• GIVEN PROBLEM:
Can you reproduce the entries from the start through the line containing "pyautogui.click(x=149, y=417)", inclusive, with "Where should I click to" swapped for "Where should I tap to", everything else unchanged, and the pictures left out?

----- INFORMATION PROVIDED -----

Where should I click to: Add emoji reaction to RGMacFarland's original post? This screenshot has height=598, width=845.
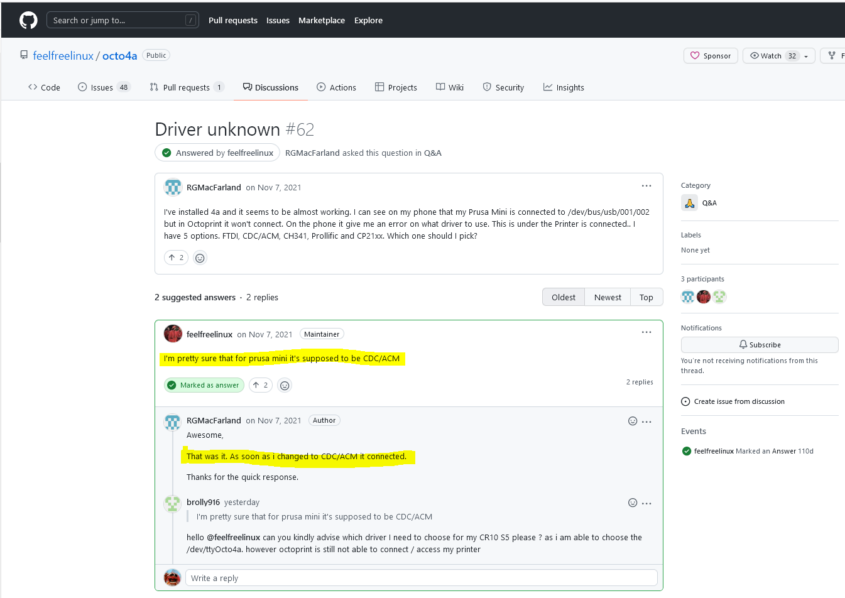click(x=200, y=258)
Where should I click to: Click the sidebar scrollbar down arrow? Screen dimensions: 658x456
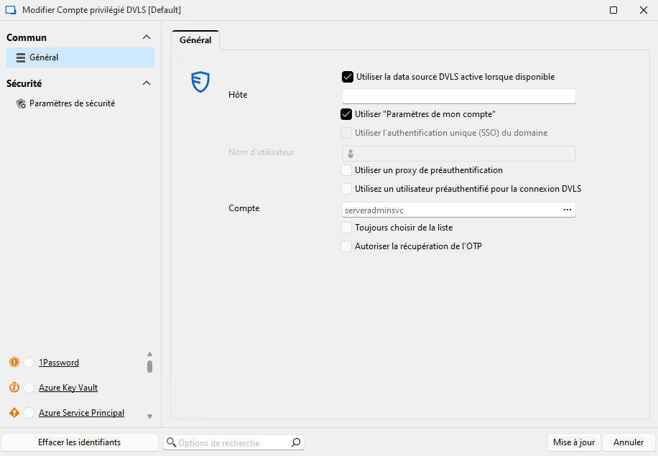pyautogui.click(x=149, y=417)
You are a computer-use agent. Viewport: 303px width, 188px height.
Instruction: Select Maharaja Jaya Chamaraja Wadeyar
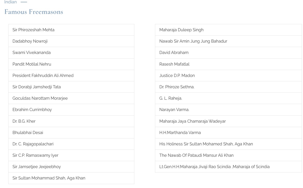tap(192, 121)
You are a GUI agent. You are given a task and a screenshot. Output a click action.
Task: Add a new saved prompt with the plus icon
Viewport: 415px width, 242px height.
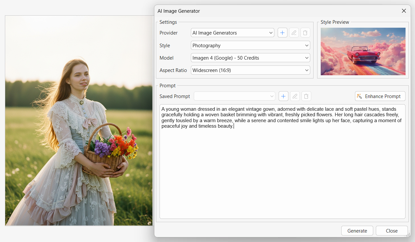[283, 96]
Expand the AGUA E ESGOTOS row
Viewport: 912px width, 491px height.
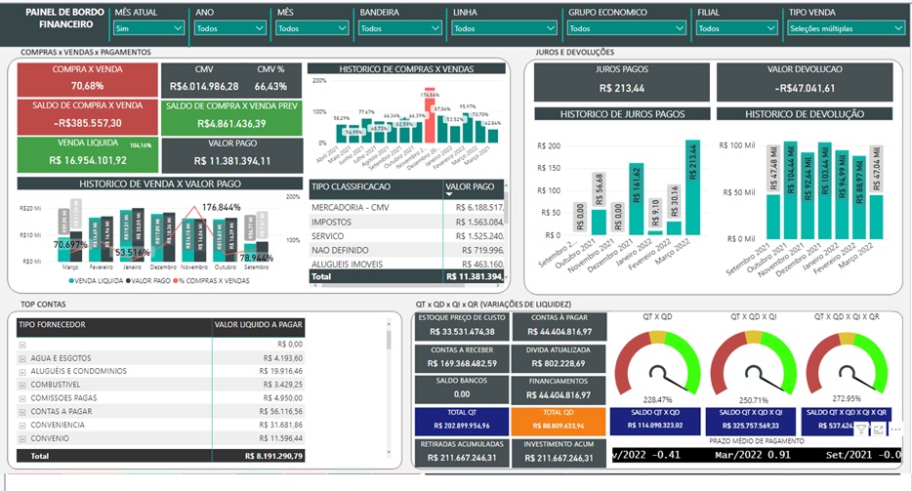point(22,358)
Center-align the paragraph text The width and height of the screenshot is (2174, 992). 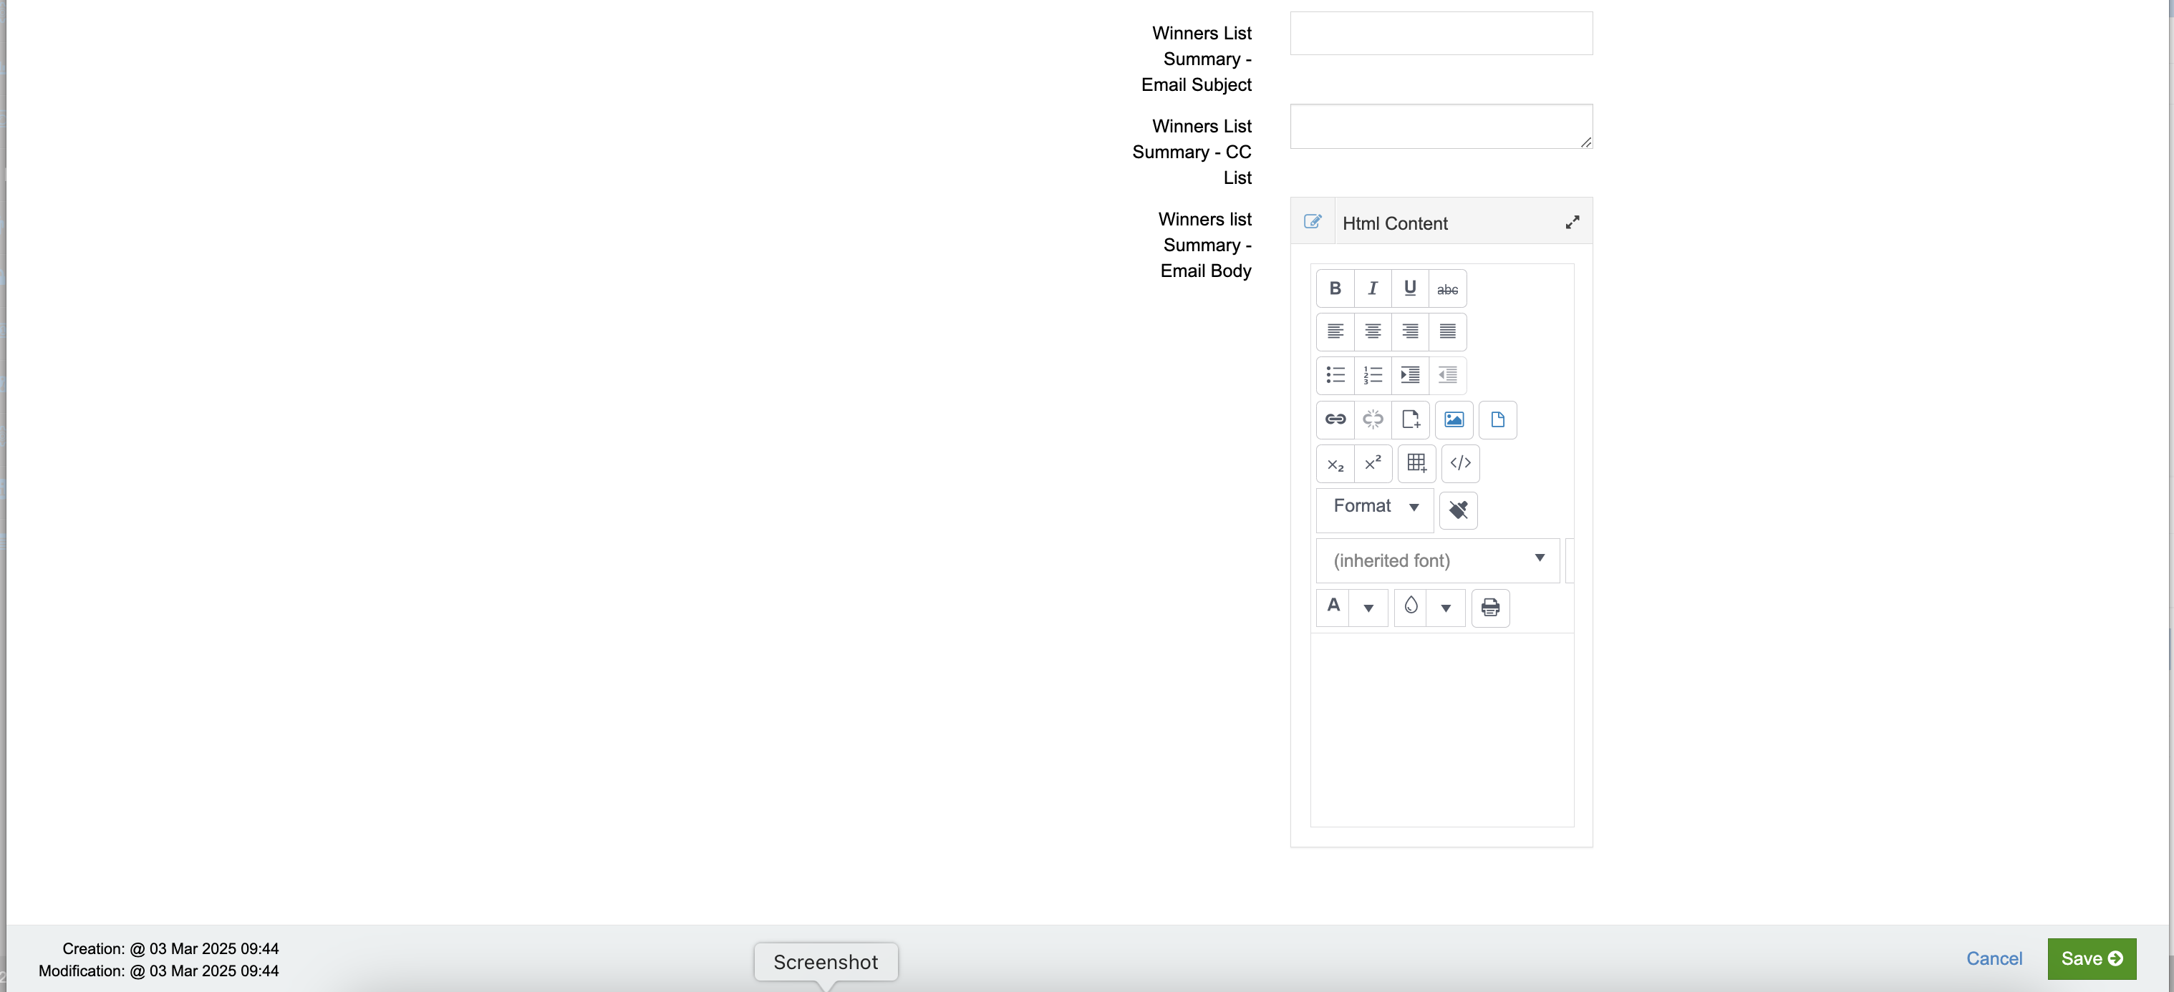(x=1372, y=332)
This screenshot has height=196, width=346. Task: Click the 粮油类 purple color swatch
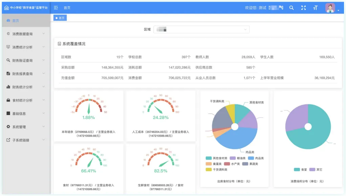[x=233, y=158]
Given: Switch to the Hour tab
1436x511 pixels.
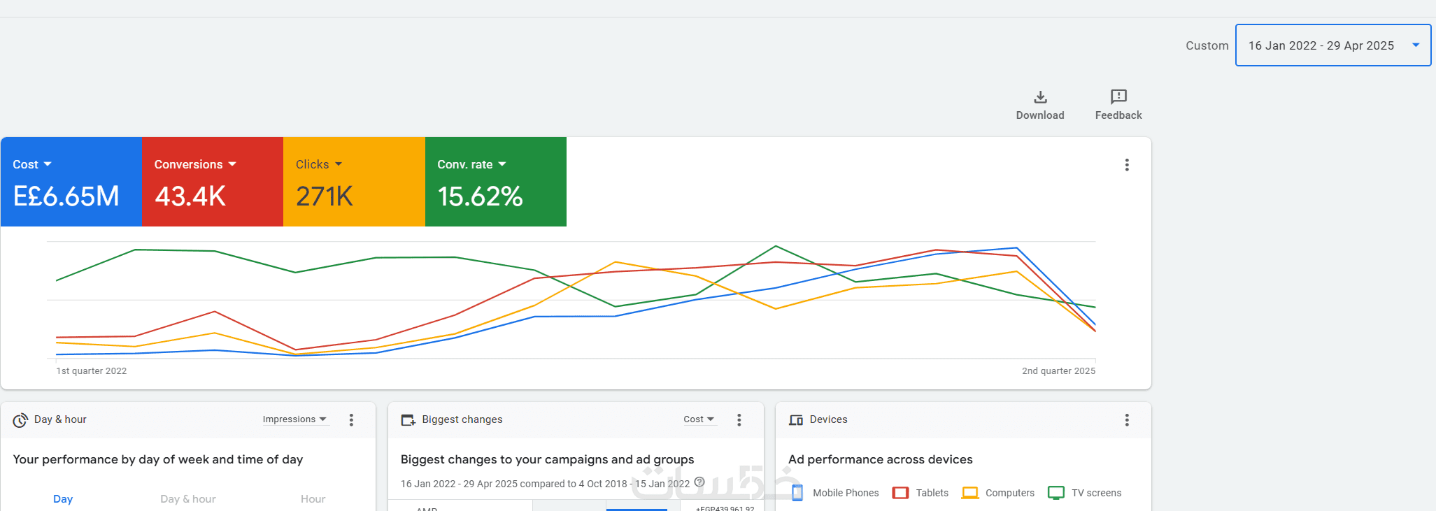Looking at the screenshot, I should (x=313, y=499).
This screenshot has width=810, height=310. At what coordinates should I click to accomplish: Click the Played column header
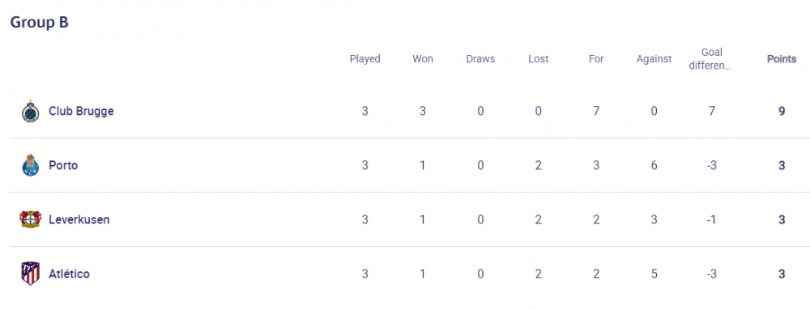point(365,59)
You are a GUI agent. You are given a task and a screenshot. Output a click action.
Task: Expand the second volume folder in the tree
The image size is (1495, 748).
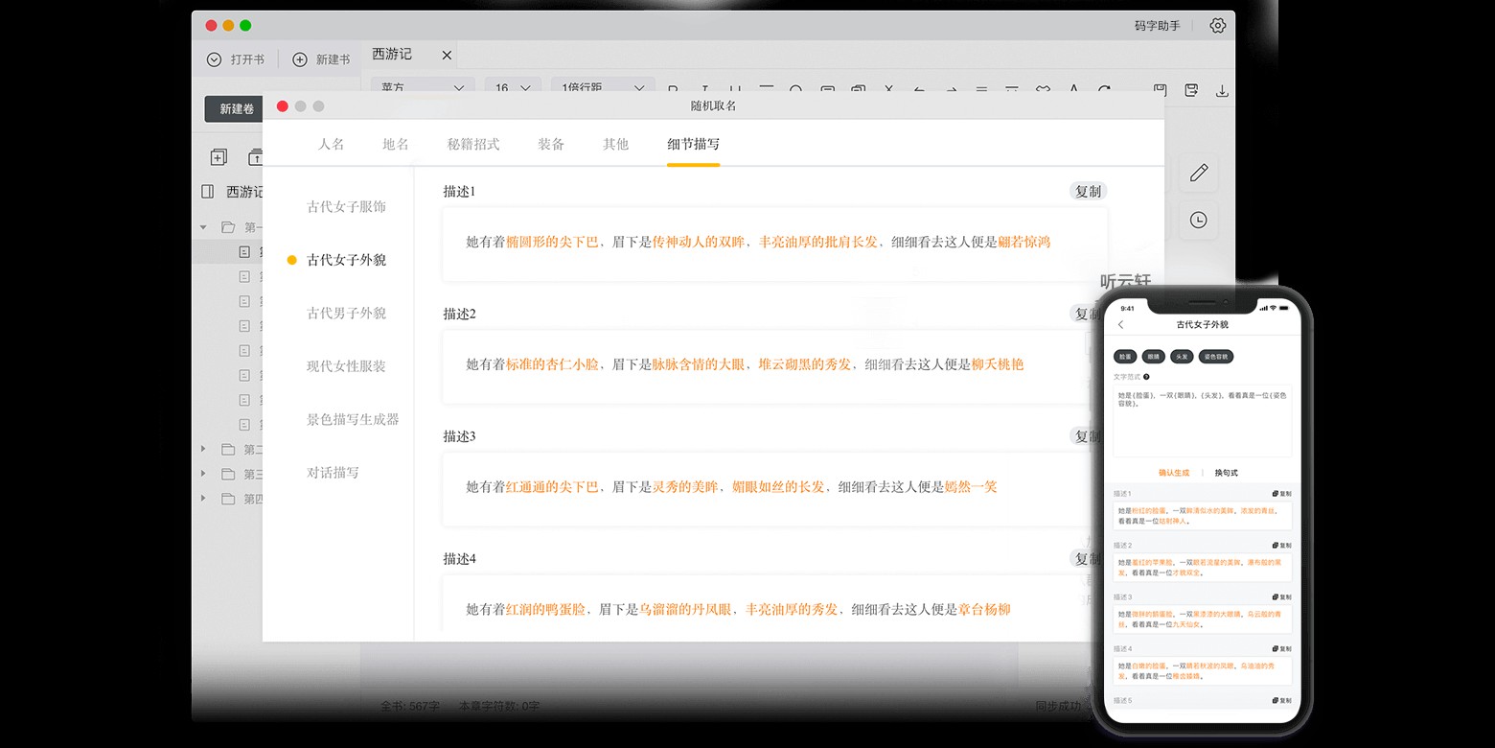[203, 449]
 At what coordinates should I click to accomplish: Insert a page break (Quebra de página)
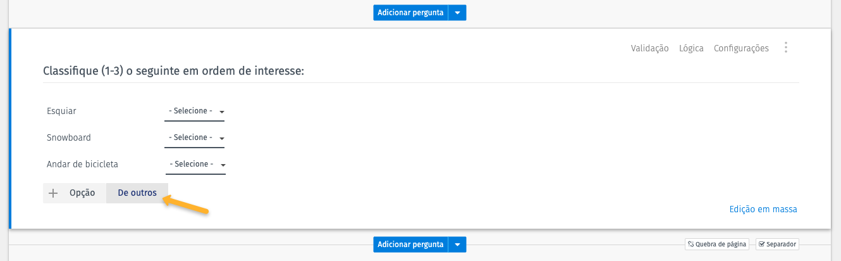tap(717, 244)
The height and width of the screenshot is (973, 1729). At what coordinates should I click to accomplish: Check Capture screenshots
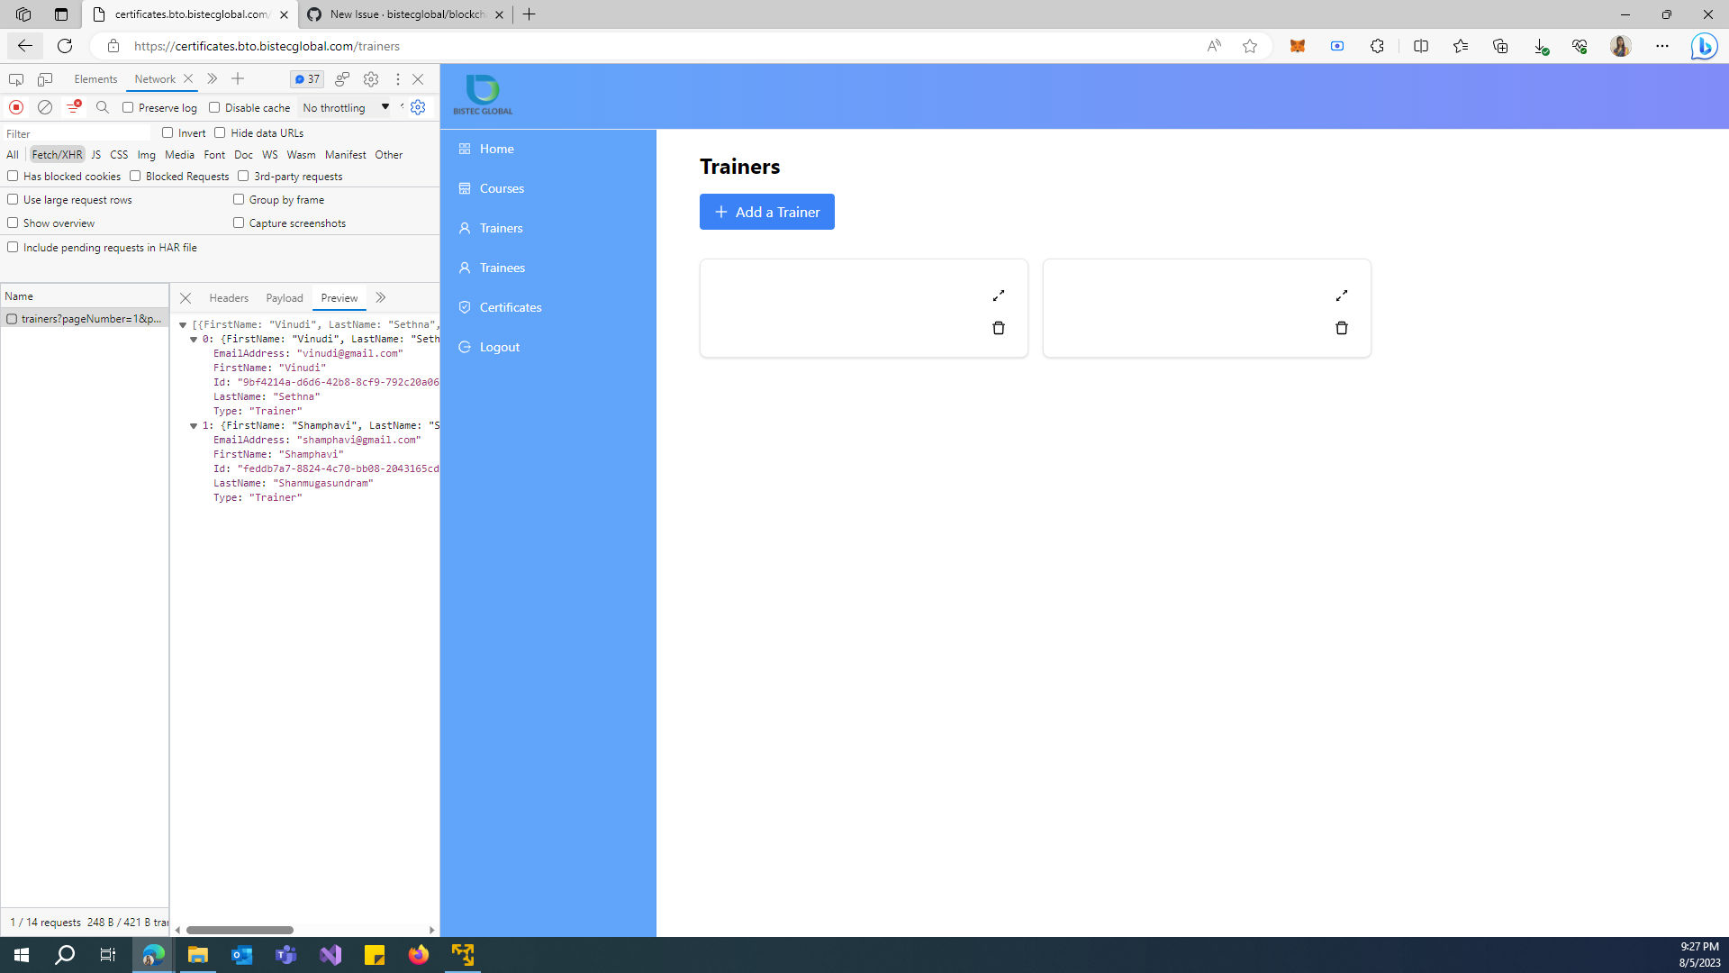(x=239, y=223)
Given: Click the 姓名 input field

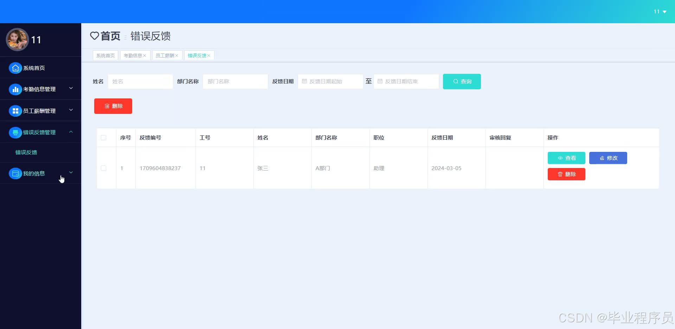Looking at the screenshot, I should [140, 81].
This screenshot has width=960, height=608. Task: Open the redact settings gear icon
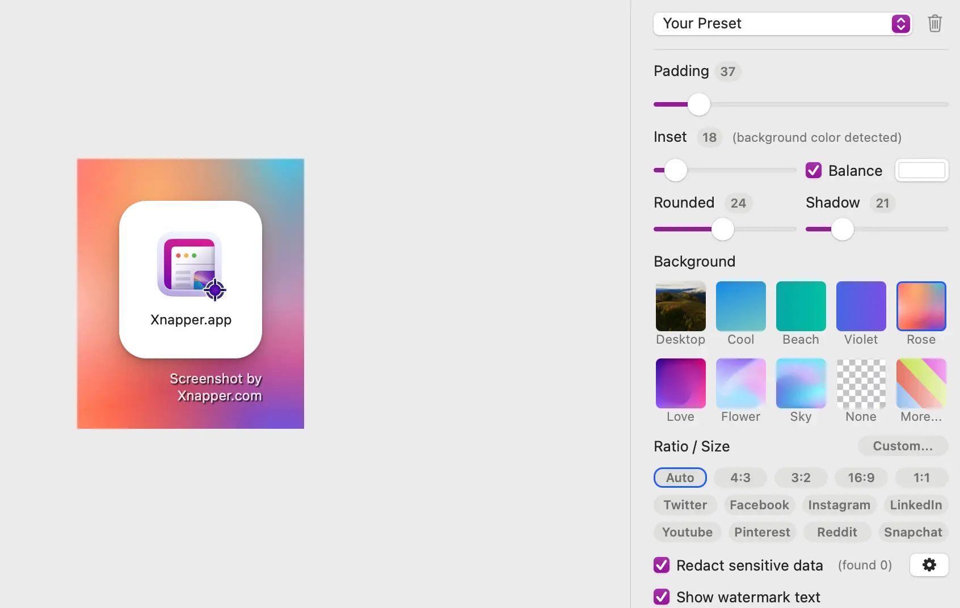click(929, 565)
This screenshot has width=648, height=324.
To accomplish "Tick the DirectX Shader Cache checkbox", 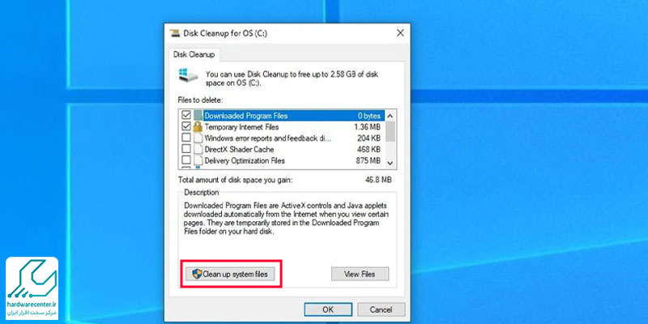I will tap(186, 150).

-----

• RESPONSE TO THE TASK:
Where should I tap to: Add emoji reaction to RGMacFarland's original post? This screenshot has height=598, width=845.
click(x=200, y=258)
Where should I tap to: Click the sidebar scrollbar down arrow? Screen dimensions: 658x456
pyautogui.click(x=149, y=417)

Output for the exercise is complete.